Sunyoto (2012) menyatakan bahwa fungsi manajemen sumber daya manusia terdiri dari fungsi manajerial dan fungsi operasional. Pengembangan karyawan termasuk ke dalam fungsi operasional yang bertujuan untuk meningkatkan keterampilan, pengetahuan, dan sikap karyawan agar dapat melaksanakan tugas dengan baik.

Konsep Pendidikan dan Pelatihan

(27)

Rachmawati (2007) mengungkapkan bahwa pelatihan dan pengembangan mempunyai kegunaan untuk karir jangka panjang dan membantu karyawan menghadapi tanggung jawab yang lebih besar di waktu mendatang. Program pelatihan dan pengembangan merupakan kegiatan penting yang menjadi investasi organisasi dalam hal sumber daya manusia. Pelatihan dan pengembangan ditujukan untuk mempertahankan dan meningkatkan prestasi kerja saat ini, sedangkan pengembangan ditujukan untuk meningkatkan prestasi saat ini dan masa datang.

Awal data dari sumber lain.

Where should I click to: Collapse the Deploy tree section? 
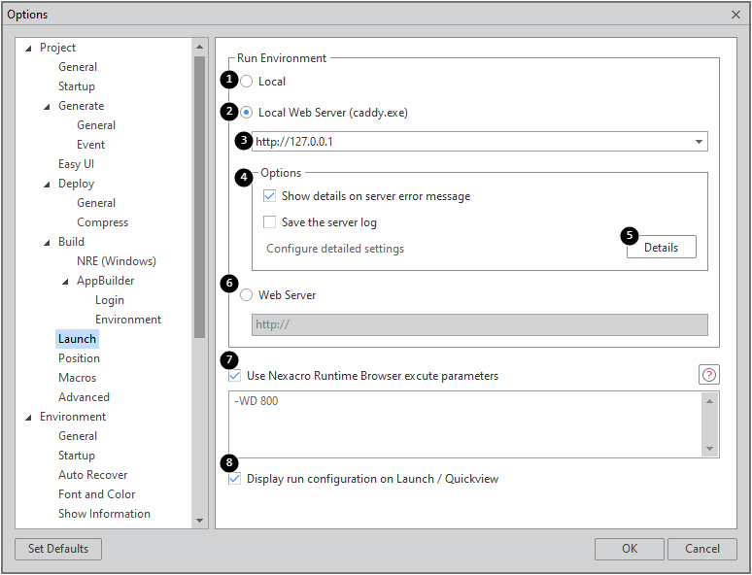(x=48, y=184)
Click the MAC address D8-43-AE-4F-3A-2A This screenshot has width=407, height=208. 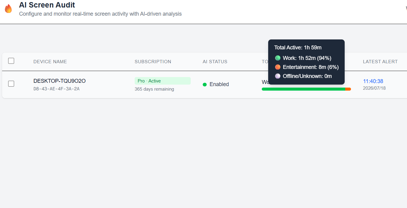coord(57,89)
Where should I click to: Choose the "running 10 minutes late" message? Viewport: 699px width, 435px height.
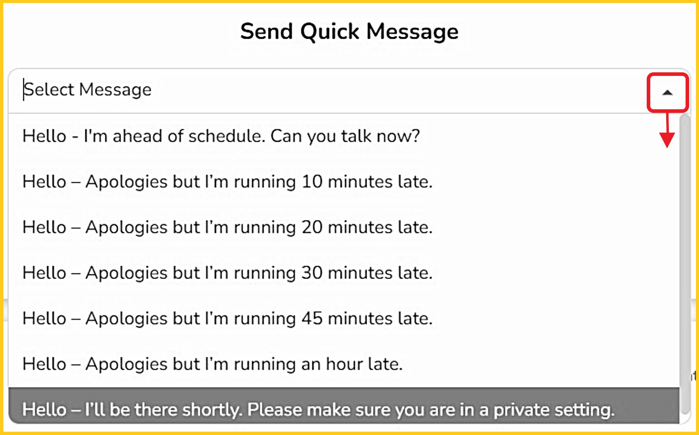coord(227,182)
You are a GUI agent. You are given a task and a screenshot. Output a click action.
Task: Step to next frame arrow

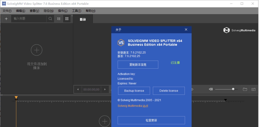coord(105,90)
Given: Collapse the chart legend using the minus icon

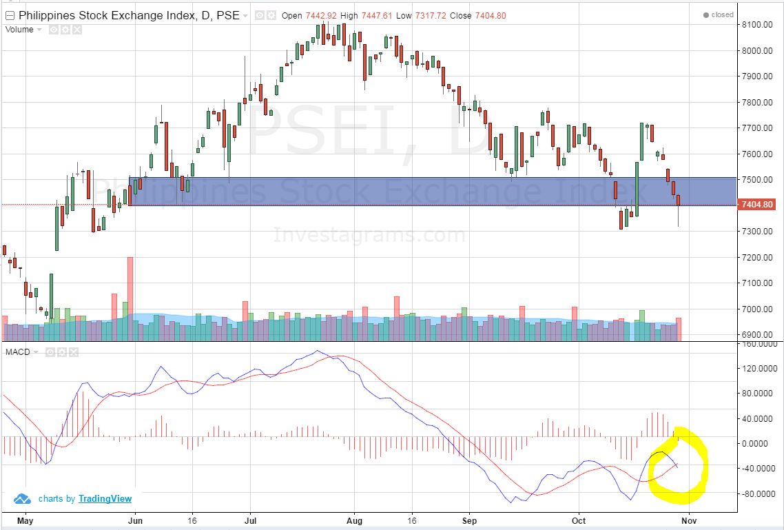Looking at the screenshot, I should click(9, 14).
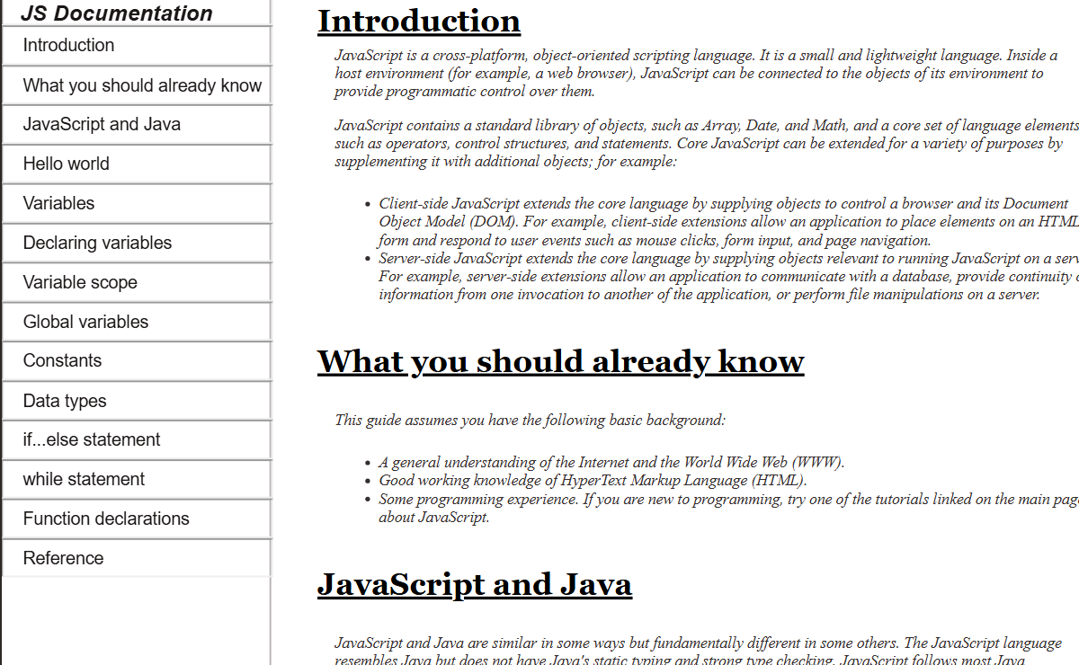Open Declaring variables from navigation

click(97, 243)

Mangkuprawira dan Hubeis (2006) berpendapat bahwa pelatihan bagi karyawan merupakan sebuah proses mengajarkan pengetahuan dan keahlian tertentu serta sikap agar karyawan semakin terampil dan mampu melaksanakan tanggung jawabnya dengan semakin baik, sesuai dengan standar kerja. Biasanya pelatihan merujuk pada pengembangan keterampilan bekerja (vocational) yang dapat digunakan dengan segera. Sedangkan pendidikan memberikan pengetahuan tentang subjek tertentu, tetapi sifatnya lebih umum dan lebih terstruktur untuk jangka waktu yang lebih panjang.

Hasibuan (2002) menyatakan bahwa pendidikan bertujuan untuk meningkatkan keahlian teoritis, konseptual, dan moral karyawan, sedangkan pelatihan bertujuan untuk meningkatkan keterampilan teknis pelaksanaan pekerjaan karyawan. Beberapa konsep pendidikan dan pelatihan yang dipaparkan Hasibuan (2002) antara lain:

a. Menurut instruksi Presiden Republik Indonesia Nomor 15 Tanggal 13 September 1974

Pendidikan adalah segala usaha membina kepribadian dan mengembangkan kemampuan manusia Indonesia, jasmaniah, dan rohaniah, yang berlangsung seumur hidup, baik di dalam maupun di luar sekolah, dalam rangka pembangunan persatuan Indonesia dan masyarakat adil makmur berdasarkan Pancasila. Latihan adalah bagian pendidikan yang menyangkut proses belajar untuk memperoleh dan meningkatkan keterampilan di luar sistem pendidikan yang berlaku, dalam waktu relatif singkat dan dengan metode yang lebih mengutamakan praktik daripada teori.

(28)

Konsep Promosi

Menurut Mangkuprawira (2004), promosi terjadi karena karyawan dipindahkan dari suatu pekerjaan ke posisi yang lebih tinggi dalam pembayaran gaji, tanggung jawab, dan atau tingkat status keorganisasiannya. Promosi memiliki manfaat antara lain: (1) promosi dapat memungkinkan perusahaan memanfaatkan kemampuan karyawan, (2) promosi dapat mendorong tercapainya kinerja yang baik, karyawan umumnya berupaya melakukan pekerjaan sebaik mungkin jika mereka percaya kinerja yang tinggi mengarah pada adanya promosi, (3) terdapat korelasi signifikan antara kesempatan untuk kenaikan pangkat dan tingkat kepuasan kerja.

Ardana et al. (2012) berpendapat bahwa promosi dapat diartikan sebagai suatu proses perubahan dari suatu pekerjaan ke suatu pekerjaan yang lain dalam hierarki wewenang dan tanggung jawab yang lebih tinggi dibandingkan dengan wewenang dan tanggung jawab telah dibebankan sebelumnya. Peningkatkan tersebut tidak hanya terbatas kedudukan manajerial saja, tetapi juga menyangkut setiap penugasan kepada pekerjaan yang lebih berat.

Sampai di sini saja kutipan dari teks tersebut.